The third travel ban indefinitely prevents immigration from six countries: Chad, Iran, Libya, North Korea, Syria and Yemen. Hawaii and others had sued President Trump claiming the ban was illegal and unconstitutional.
The court agreed to decide four issues. First, whether the case is justiciable, meaning whether the legal issues are “fit for review.” Second, whether the third travel ban exceeds the President’s authority under the Immigration and Nationality Act (INA). Third, whether the travel ban violates the Establishment Clause because it seeks to exclude Muslims. Fourth, whether the Ninth Circuit nationwide injunction was overbroad.
The third travel ban restricted entry of nationals of counties “whose systems for managing and sharing information about their nationals the President deemed inadequate.” While campaigning for office and during his tenure, including after the third travel ban was adopted, the President and various advisers made anti-Muslim statements and indicated the travel bans were designed to exclude Muslims from the United States.

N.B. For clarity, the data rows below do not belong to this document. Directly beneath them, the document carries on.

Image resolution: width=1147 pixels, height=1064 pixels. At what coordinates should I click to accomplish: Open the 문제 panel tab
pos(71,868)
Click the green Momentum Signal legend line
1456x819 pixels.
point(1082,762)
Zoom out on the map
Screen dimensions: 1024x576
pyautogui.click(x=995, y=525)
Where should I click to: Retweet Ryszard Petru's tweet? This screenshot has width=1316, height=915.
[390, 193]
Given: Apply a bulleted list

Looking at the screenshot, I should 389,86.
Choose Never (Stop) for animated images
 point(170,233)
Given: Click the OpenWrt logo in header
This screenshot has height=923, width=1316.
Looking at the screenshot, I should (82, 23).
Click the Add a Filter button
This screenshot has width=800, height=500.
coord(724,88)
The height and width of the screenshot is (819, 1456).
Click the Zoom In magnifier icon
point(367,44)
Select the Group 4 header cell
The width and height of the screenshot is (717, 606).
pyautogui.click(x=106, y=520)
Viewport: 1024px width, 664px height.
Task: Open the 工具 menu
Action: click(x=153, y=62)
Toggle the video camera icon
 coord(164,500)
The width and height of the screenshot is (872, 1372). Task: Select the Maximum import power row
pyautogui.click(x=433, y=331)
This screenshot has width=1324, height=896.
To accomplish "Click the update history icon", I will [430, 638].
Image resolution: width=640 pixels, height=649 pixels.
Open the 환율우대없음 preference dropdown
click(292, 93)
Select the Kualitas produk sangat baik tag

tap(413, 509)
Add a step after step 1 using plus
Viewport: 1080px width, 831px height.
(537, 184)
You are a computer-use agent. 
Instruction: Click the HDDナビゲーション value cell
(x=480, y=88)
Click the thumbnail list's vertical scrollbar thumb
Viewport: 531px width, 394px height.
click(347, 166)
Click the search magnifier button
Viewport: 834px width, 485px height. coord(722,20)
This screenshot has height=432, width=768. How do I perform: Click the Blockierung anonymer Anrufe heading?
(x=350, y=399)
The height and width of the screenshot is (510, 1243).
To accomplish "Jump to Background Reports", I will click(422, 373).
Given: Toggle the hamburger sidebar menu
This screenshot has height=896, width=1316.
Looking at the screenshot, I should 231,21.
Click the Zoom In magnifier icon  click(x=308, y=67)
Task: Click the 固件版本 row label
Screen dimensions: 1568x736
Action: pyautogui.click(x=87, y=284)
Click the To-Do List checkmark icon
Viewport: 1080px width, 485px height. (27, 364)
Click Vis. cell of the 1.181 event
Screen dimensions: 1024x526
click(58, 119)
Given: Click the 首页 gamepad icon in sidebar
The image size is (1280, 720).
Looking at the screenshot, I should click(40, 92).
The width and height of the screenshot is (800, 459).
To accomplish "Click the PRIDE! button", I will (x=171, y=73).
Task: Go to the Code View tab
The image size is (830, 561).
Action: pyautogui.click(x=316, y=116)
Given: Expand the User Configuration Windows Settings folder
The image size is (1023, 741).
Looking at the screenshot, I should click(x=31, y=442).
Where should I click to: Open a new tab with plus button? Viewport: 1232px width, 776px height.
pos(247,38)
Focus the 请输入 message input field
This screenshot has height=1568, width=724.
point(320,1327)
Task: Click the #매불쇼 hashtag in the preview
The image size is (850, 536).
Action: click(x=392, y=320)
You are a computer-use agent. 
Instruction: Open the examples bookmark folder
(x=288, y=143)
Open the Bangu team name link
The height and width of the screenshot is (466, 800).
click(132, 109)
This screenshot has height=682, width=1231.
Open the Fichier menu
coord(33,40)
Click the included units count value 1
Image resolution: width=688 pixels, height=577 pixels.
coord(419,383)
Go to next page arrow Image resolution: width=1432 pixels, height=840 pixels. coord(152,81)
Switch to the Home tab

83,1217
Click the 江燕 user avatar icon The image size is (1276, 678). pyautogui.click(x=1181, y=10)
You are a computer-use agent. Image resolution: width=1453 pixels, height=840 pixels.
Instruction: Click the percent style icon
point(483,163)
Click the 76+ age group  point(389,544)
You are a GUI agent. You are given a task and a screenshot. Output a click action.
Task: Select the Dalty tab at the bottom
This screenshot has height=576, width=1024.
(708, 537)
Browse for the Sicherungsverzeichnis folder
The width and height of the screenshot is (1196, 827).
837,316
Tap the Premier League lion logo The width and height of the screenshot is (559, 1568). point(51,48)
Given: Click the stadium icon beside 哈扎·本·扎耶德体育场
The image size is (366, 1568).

The Supreme Court, in an opinion written by Chief Justice Roberts, assumed without deciding that plaintiffs could challenge the travel ban under the INA. The INA allows the President to “suspend the entry of all aliens or any class of aliens” whenever he “finds” that their entry “would be detrimental to the interests of the United States.” According to the court this statute “exudes deference to the President in every clause,” and the travel ban falls “well within” the statute.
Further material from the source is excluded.